Code and dataset for Enhancing Infrared-Visible Image Fusion via Text-Guided Adaptive Feature Integration
Image fusion techniques aim to integrate complementary information from multiple modalities, such as infrared and visible images, to generate enhanced images that preserve both texture details and salient targets. Traditional methods often overemphasize low-level visual features, neglecting high-level semantic information, which limits their performance in downstream applications. This paper proposes a text-guided adaptive fusion network that incorporates language-based textual descriptions during feature extraction to capture semantic information effectively. An Adaptive Attention Fusion module dynamically integrates critical features from both modalities, while a simplified ResFormer module enhances the network's ability to perceive local details and global structures. Extensive experiments demonstrate that our method outperforms state-of-the-art approaches in both subjective visual quality and objective metrics, achieving significant improvements in high-level vision tasks such as semantic segmentation and object detection (e.g., a 8% increase in mIoU for semantic segmentation on the MSRS dataset). Our findings underscore the potential of text-guided fusion networks in advancing image fusion technology.

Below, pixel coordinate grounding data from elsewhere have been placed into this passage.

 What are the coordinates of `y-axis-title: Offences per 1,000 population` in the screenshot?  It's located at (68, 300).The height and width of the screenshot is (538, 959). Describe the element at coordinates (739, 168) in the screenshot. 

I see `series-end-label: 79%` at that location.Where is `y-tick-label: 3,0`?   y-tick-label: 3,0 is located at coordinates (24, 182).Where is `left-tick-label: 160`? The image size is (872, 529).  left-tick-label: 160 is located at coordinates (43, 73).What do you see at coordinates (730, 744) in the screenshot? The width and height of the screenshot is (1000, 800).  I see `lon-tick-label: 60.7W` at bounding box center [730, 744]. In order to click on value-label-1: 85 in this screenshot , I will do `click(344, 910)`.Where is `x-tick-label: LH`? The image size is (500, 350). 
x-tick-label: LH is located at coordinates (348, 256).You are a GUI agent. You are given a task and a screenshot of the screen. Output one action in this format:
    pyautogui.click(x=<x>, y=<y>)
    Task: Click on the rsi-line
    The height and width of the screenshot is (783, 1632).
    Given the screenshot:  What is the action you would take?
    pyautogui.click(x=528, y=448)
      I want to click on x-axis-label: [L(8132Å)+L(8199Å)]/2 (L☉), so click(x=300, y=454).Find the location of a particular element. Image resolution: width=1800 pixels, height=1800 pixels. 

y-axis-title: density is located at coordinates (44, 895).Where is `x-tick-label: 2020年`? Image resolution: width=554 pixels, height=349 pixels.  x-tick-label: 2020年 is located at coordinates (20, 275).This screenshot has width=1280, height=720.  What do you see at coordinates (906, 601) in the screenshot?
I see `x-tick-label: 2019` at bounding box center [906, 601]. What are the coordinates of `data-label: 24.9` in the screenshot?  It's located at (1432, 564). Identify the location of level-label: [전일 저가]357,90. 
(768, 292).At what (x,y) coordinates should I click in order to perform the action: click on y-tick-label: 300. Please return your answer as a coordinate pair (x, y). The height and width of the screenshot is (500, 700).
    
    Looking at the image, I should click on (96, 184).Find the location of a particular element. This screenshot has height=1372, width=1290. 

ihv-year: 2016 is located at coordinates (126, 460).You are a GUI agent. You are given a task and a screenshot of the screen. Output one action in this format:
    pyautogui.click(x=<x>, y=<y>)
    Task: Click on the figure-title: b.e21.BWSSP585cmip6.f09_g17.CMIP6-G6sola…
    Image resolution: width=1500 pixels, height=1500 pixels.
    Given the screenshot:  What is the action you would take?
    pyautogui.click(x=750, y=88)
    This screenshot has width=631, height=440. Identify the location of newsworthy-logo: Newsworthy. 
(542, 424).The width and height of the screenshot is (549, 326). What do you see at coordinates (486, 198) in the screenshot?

Our TGAF is implemented in net/TGAF.py.
1. Virtual Environment
# create virtual environment
conda create -n TGAF python=3.8
conda activate TGAF
#Install pytorch
conda install pytorch==2.0.0 torchvision==0.15.0 pytorch-cuda=11.8 -c pytorch -c nvidia
2. datasets
https://pan.baidu.com/s/1zJGKJlrh1y6GNBCxmQy5Mg?pwd=i82q
3. Pre-Processing
Run
python data_process.py
and the processed training dataset is in './VLFDataset_h5/MSRS_train.h5'.
4. TGAF Training
Run
python train.py
1. Pretrained models
The pre-trained models can be found at './ckpt_20.pth'.
2. Test datasets
Run
python data_process.py
and the processed test dataset is in './VLFDataset_h5/MSRS_test.h5'.
3. Results in Our Paper
Run
python test.py